Rosalea Barker of The Wires has an interview with a conscientious objector, Joshua Casteel, who was in the army for 8 years and was trained in Arabic for Iraq.
He learnt at the Defense Language Institute at Monterey in California. In Iraq he worked as an interrogator.
bq. Q: Uh-huh. I’m curious how that served you. Do you feel that you were trained to the point that your language skills were an asset and not a hindrance? You know, giving you a false sense that you were understanding something that you didn’t understand?
bq. A: Well, we used translators constantly. Native linguists. Even those of us who went to training.
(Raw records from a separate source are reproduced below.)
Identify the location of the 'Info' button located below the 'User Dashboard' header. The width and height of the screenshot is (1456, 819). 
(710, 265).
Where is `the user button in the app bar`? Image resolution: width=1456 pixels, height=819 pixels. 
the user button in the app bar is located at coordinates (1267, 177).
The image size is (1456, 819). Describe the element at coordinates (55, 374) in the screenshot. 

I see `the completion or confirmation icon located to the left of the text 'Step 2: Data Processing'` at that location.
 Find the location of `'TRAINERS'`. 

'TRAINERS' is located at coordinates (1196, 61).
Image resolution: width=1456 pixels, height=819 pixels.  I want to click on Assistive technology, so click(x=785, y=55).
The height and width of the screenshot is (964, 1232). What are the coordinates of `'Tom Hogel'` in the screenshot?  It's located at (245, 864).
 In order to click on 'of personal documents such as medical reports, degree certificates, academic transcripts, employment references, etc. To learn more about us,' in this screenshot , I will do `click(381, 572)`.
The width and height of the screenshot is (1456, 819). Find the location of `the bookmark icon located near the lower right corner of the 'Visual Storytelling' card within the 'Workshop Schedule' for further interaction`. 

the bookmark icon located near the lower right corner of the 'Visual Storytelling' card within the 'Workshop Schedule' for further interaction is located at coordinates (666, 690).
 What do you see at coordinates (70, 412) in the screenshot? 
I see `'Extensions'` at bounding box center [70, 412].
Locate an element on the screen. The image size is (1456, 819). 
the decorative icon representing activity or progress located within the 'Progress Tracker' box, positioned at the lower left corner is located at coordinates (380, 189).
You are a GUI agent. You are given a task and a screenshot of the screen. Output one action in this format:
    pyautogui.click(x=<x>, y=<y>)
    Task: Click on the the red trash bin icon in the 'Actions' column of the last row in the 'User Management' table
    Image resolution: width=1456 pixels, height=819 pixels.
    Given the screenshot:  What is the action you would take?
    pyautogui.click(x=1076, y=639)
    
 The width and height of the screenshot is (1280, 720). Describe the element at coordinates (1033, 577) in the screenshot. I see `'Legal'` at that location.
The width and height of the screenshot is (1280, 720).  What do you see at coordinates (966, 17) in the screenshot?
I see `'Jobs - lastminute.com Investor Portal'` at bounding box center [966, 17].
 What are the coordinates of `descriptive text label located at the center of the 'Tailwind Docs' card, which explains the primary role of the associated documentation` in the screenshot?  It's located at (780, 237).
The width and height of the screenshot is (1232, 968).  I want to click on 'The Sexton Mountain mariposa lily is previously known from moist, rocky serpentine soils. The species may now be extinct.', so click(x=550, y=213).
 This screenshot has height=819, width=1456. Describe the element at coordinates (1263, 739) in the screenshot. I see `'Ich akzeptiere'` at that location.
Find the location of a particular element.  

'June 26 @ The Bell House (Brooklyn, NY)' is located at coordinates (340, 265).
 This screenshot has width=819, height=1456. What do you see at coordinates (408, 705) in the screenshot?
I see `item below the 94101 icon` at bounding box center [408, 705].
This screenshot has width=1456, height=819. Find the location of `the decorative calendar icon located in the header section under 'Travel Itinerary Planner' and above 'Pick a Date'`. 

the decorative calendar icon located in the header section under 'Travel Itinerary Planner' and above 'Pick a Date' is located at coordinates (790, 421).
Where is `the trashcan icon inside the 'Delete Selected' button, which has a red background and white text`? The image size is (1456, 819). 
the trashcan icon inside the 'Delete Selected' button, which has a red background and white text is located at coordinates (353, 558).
Because we didn’t have the mastery of dialect that was necessary in order to really do the job. It gave us a sense of kind of control, or a sense of security that we could usually understand what they were saying, the more that we were in the country and sort of picking up the idioms. But being able to communicate to them in an efficient way was very difficult. So we always used translators.
This did not work well because of all the cultural nuances that the Americans didn’t understand. What is a native linguist? Someone from Iraq who speaks English, presumably.
The interviewer occasionally seems out of her depth.
bq. The bulk of my interrogation involved local laborers, schoolboys, young fathers, imams, veterans of previous Iraqi wars. We were interrogating what we referred to as Average Ahmed.
Q: Average Ahmed?
A: Like Joe Schmo. And those were the people who allegedly were the face of the insurgency, and these were just everyday normal people.